What you have to do:
Only lines holding "address" are wanted; copy each of them from the records below.

Data excerpts:
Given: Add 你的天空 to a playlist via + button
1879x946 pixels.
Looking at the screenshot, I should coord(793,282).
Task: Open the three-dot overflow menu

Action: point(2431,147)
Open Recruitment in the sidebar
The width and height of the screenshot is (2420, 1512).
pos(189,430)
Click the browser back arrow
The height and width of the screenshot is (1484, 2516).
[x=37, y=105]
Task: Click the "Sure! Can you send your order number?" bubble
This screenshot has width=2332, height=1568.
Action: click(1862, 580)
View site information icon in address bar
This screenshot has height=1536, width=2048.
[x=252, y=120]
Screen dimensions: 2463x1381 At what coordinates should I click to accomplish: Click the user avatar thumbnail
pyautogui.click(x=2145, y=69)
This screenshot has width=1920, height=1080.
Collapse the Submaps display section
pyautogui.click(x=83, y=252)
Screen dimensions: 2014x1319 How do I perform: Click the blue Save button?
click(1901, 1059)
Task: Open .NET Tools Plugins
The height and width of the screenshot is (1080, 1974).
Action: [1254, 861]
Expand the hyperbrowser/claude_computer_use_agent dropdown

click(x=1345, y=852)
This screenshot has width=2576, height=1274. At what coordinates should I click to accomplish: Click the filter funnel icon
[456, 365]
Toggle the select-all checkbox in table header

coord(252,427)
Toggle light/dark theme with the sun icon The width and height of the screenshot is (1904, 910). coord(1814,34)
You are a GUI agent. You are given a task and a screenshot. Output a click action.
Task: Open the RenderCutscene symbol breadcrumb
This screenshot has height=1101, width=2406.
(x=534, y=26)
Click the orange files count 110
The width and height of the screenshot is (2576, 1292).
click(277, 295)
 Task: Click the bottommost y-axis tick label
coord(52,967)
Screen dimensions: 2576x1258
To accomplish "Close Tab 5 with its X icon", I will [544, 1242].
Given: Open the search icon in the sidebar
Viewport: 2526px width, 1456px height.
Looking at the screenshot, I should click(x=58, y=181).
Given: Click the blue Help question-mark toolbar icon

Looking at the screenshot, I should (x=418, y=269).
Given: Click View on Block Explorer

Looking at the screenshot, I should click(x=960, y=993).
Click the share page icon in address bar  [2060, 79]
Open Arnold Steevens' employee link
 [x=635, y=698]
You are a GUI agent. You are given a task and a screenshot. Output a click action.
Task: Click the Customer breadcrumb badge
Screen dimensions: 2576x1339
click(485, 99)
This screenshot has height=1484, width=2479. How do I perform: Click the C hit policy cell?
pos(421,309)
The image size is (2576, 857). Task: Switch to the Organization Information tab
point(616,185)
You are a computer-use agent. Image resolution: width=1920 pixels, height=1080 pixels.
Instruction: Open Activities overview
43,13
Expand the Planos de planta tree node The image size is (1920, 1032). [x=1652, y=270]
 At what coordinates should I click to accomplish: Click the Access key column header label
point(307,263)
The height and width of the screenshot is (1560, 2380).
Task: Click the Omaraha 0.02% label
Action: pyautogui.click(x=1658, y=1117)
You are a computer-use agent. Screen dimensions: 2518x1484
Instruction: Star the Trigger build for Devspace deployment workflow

Exercise result:
View site information icon in address bar
Click the share page icon in address bar  [2060, 79]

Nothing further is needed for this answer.